Package 'recorder'

Title: Toolkit to Validate New Data for a Predictive Model
Description: A lightweight toolkit to validate new observations when computing their predictions with a predictive model. The validation process consists of two steps: (1) record relevant statistics and meta data of the variables in the original training data for the predictive model and (2) use these data to run a set of basic validation tests on the new set of observations.
Authors: Lars Kjeldgaard [aut, cre]
Maintainer: Lars Kjeldgaard <[email protected]>
License: MIT + file LICENSE
Version: 0.8.2
Built: 2025-02-06 02:39:56 UTC
Source: https://github.com/smaakage85/recorder

Help Index


Compress Results of Detailed Tests

Description

Subsets results of the tests, where at least one row failed.

Usage

compress_detailed_tests(dt)

Arguments

dt

list results of detailed tests.

Value

list with test failures.


Concatenate Validation Test Failures Descriptions

Description

Concatenates validation test failures descriptions to a single character vector.

Usage

concatenate_test_failures(test_failures)

Arguments

test_failures

data.frame with test results as columns.

Value

character concatenated descriptions of test failures with one string pr. row.

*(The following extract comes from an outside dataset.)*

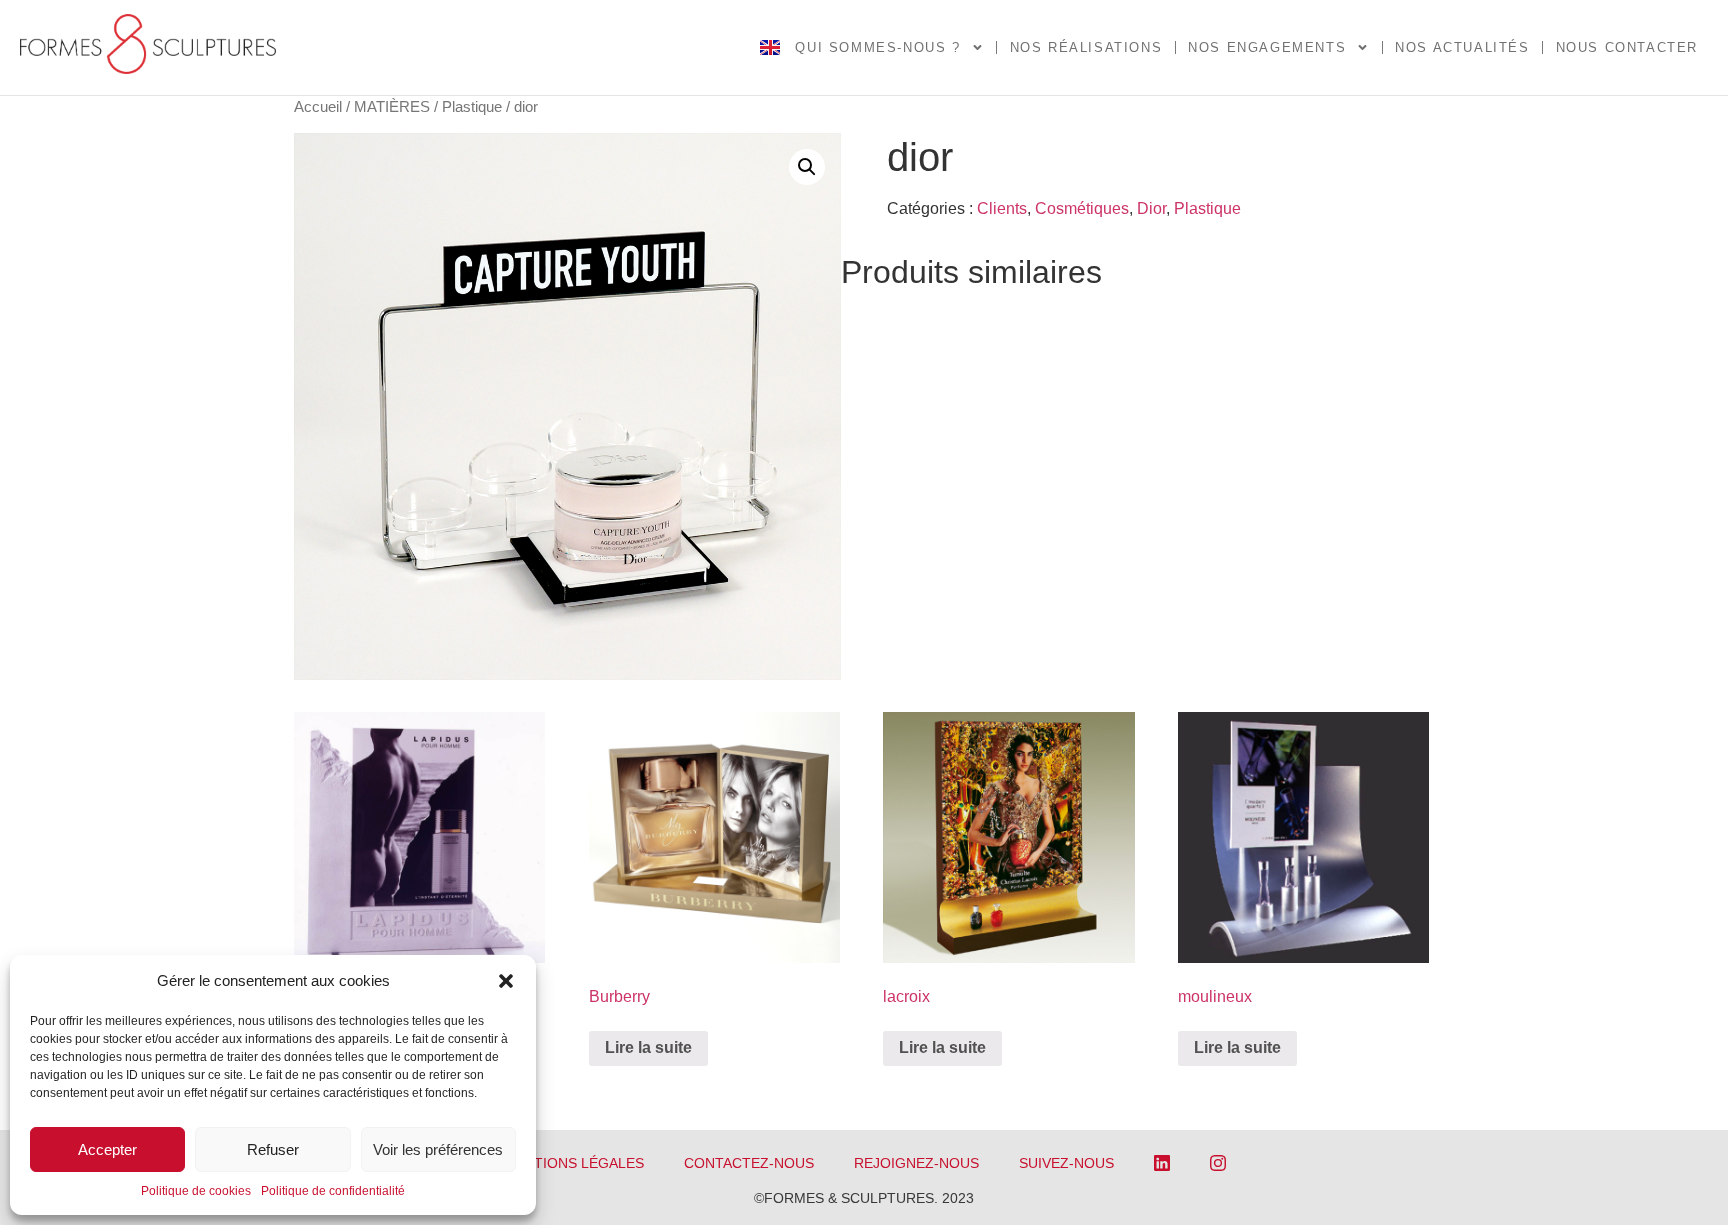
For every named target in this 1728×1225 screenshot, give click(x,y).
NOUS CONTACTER (1627, 47)
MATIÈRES (392, 107)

Create Data Frame with Test Results

Description

Create Data Frame with Test Results

Usage

create_test_results_df(x)

Arguments

x

list results of tests.

Value

data.table with test results as columns.


Create Meta Data of Validation Tests

Description

Creates meta data of available validation tests as a list. The list has as many elements as the number of available validation test - one for each test. Entries are named after the different tests.

Usage

create_tests_meta_data()

Details

The meta data of a validation test consists of:

evaluate_level

is the test evaluated on column level ('col') or on row level ('row')?

evaluate_class

what classes of variables are being tested with this specific test?

description

a short description of what a test failure means for the given test

Value

list meta data of validation tests.

Examples

create_tests_meta_data()

Get Clean Rows

Description

Get Clean Rows

Usage

get_clean_rows(playback, ignore_tests = NULL, ignore_cols = NULL,
  ignore_combinations = NULL)

Arguments

playback

data.playback to extract failed tests from.

ignore_tests

character ignore test results from tests with these names.

ignore_cols

character ignore test results from tests of columns with these names.

ignore_combinations

list ignore test results from specific tests of specific columns.

Details

Look up the descriptions and other meta data of the available validation tests with get_tests_meta_data.

Value

logical with the same length as the number of rows in new data. The value is TRUE, if the row passed all tests, otherwise FALSE.

Examples

# record tape from `iris`.
tape <- record(iris)
# load data.
data(iris_newdata)
# validate new data by playing new tape on it.
playback <- play(tape, iris_newdata)

get_clean_rows(playback)
get_clean_rows(playback, ignore_tests = "outside_range")
get_clean_rows(playback, ignore_cols = "junk")
get_clean_rows(playback, ignore_combinations = list(outside_range = "Sepal.Width"))

Get Failed Tests

Description

Get Failed Tests

Usage

get_failed_tests(playback, ignore_tests = NULL, ignore_cols = NULL,
  ignore_combinations = NULL)

Arguments

playback

data.playback to extract failed tests from.

ignore_tests

character ignore test results from tests with these names.

ignore_cols

character ignore test results from tests of columns with these names.

ignore_combinations

list ignore test results from specific tests of specific columns.

Value

data.table with test results as logicals for all of the tests with at least one failure. A failed test for any given row is equivalent to a value of TRUE. If all tests passed, the function will simply return a data.table with one column, 'any_failures', that is always FALSE, to ensure that the output is (type) stable and consistent.

Examples

# record tape from `iris`.
tape <- record(iris)
# load data.
data(iris_newdata)
# validate new data by playing new tape on it.
playback <- play(tape, iris_newdata)

get_failed_tests(playback)
get_failed_tests(playback, ignore_tests = "outside_range")
get_failed_tests(playback, ignore_cols = "junk")
get_failed_tests(playback, ignore_combinations = list(outside_range = "Sepal.Width"))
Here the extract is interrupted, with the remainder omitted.